Barolo, król win i wino królów, powstaje z gron szczepu Nebbiolo w winnicach leżących w 11 gminach na południowy zachód od Alby, przed wypuszczeniem na rynek jest starzone co najmniej 38 miesięcy, w tym beczkowane co najmniej przez 18 miesięcy we francuskich barrique o pojemności 225l., tradycyjnych botti - ok. 5000l., lub średniej wielkości beczkach typu tonneau - 500l.

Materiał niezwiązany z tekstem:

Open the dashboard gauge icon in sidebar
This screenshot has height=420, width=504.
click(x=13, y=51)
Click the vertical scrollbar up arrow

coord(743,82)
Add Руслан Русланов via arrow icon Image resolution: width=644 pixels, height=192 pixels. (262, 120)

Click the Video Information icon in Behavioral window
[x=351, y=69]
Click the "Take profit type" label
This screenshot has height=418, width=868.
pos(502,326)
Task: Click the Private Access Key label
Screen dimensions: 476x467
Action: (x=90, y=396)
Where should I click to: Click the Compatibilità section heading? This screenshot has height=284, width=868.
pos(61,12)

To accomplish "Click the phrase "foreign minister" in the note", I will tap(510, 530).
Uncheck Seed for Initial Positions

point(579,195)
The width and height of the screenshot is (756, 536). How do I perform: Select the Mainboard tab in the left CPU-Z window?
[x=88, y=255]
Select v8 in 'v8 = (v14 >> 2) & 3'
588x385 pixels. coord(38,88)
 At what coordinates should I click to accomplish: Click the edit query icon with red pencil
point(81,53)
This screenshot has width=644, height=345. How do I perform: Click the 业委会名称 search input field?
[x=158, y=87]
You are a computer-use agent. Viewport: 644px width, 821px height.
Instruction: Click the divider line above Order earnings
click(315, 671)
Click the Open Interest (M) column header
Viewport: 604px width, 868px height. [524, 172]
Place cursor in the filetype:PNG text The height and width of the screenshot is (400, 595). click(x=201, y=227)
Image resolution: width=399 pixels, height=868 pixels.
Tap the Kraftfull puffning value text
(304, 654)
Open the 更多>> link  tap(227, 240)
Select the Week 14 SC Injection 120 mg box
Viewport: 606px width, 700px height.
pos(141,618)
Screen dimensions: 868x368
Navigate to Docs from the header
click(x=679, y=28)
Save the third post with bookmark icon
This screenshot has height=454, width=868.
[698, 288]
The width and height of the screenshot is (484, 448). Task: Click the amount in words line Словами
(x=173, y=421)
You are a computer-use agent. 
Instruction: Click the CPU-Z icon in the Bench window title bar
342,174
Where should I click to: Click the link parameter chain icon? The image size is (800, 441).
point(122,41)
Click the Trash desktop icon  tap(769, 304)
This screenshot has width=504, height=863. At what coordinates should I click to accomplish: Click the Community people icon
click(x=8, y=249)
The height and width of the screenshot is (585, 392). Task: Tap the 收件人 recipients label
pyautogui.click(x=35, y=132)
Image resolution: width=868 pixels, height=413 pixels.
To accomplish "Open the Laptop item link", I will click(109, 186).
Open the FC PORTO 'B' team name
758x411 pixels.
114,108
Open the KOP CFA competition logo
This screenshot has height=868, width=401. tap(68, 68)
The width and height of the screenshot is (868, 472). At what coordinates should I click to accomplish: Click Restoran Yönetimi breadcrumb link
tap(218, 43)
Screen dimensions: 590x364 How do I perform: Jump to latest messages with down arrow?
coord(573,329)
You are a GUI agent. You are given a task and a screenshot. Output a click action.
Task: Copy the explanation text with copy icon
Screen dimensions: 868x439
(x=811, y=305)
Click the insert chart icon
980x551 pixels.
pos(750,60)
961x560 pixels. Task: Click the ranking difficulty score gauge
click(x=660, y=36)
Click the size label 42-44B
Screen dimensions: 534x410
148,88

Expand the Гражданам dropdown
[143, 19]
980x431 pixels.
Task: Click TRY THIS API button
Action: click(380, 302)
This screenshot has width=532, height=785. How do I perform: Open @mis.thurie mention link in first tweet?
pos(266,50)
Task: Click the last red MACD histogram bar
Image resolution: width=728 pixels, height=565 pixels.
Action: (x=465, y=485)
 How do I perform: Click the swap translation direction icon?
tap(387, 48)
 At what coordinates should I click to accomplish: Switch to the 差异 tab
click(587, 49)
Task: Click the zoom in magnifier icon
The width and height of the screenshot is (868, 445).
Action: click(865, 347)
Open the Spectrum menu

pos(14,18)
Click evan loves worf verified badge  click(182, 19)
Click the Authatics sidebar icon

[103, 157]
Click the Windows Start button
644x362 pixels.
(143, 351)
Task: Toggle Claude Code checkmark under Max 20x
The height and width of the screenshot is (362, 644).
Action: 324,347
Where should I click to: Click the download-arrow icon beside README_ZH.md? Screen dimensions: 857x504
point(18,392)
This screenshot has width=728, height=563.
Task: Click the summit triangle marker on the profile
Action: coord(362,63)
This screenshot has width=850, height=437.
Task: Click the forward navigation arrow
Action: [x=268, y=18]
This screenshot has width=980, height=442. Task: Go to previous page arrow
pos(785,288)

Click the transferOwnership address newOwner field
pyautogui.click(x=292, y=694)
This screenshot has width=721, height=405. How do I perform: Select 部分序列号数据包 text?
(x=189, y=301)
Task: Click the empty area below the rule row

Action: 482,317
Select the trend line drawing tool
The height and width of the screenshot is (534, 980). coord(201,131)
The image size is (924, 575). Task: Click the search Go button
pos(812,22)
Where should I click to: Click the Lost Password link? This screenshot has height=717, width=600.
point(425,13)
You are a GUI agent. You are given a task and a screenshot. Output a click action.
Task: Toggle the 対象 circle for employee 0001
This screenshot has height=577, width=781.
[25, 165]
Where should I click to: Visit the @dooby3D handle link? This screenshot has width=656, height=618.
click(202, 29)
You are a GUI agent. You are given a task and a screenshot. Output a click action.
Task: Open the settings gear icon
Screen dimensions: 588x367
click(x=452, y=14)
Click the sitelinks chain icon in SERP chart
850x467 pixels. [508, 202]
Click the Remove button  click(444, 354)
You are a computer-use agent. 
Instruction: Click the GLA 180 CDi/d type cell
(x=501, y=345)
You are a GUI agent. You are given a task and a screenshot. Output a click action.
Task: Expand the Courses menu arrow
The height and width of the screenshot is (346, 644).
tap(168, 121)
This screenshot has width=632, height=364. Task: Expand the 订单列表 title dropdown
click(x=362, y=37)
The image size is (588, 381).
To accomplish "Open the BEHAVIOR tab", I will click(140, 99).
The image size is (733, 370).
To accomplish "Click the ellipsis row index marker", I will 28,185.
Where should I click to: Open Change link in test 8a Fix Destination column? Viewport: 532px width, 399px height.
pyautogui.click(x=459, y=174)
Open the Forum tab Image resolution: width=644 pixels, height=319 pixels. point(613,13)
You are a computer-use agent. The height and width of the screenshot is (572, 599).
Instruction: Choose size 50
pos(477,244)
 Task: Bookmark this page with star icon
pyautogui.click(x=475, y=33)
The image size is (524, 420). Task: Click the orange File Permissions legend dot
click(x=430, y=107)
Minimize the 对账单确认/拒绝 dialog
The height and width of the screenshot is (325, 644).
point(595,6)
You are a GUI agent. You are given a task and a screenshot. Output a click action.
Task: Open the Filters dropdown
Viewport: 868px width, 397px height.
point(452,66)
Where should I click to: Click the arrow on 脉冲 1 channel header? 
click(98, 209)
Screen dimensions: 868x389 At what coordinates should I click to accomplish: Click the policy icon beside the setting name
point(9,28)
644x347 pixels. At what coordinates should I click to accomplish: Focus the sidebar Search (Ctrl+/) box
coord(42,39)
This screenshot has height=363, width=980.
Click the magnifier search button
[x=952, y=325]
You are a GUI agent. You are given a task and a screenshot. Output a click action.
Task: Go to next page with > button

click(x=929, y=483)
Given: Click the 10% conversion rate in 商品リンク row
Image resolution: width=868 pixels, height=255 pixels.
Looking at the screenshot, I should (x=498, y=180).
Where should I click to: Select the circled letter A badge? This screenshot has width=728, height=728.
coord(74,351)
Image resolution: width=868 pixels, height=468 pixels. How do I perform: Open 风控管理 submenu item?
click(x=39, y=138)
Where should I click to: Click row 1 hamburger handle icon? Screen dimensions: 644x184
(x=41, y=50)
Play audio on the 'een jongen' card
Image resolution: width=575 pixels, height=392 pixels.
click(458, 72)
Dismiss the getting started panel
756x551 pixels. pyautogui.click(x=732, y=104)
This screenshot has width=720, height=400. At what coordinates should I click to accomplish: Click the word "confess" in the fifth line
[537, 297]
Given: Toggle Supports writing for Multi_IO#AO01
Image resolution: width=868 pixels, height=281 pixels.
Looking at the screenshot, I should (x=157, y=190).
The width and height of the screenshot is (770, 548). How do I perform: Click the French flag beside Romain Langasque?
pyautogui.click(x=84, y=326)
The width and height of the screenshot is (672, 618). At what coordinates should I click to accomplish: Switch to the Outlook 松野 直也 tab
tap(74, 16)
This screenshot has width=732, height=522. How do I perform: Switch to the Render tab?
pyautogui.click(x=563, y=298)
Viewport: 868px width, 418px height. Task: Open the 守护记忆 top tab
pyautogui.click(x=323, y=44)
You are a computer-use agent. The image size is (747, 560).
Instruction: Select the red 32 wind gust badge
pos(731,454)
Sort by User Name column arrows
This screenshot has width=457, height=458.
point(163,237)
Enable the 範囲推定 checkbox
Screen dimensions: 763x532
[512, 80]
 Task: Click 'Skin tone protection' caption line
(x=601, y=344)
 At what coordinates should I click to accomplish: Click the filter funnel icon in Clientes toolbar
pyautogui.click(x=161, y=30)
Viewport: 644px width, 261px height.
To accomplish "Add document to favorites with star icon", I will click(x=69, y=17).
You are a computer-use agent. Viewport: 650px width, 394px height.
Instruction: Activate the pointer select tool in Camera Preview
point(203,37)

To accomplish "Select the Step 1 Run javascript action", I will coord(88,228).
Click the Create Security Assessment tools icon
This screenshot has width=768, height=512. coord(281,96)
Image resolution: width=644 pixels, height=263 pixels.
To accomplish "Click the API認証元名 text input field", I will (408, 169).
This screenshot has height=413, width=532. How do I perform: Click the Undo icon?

Tymczasem Barbaresco, Królowa Piemontu, powstające w 4 gminach na północny wschód od Alby, musi być starzone jedynie 2 lata, w tym co najmniej rok w beczce. Co to oznacza dla wina? Barolo będzie miało więcej tanin, będzie mocniej skoncentrowane i później gotowe do picia, ale zarazem długowieczne. Barbaresco będzie bardziej owocowe, rześkie i szybciej gotowe do picia. Tyle mówi teoria, w jakiś sposób podparta praktyką. Ale Barolo, czy Barbaresco powinny być reprezentatywne oraz w odpowiednim wieku. Barolo rozwija się nadal w butelce przez 30-50 lat, a dojrzałość osiąga dopiero po 20-25 latach, Barbaresco rozwija się krócej, ale i tak najlepsze jest dopiero ok. 10 lat po zbiorach.
 

Tymczasem, od importerów na degustację otrzymaliśmy wina głównie z roczników 2010-2011. Jeżeli dla Barbaresco to jeszcze wiek młodzieżowy, to dla Barolo zupełnie niemowlęcy. Jak więc mieliśmy je oceniać i porównywać? Jak wyczuć różnicę jeśli wina te nie były jeszcze w pełni uformowane, ani odpowiednio dojrzałe? Zamiast bogatych tanin mieliśmy surowe beczki, zamiast różanych i fiołkowych nut aromatycznych, nosy skąpe a ciała nieproporcjonalne, jak u pryszczatego nastolatka. Mam też wrażenie, że niektóre z nich nie były dobrymi Barolo i ich ewentualny konsument może, co najwyżej zrazić się, nie tylko do tego wina, ale do importera lub co gorsza do picia wina w ogóle.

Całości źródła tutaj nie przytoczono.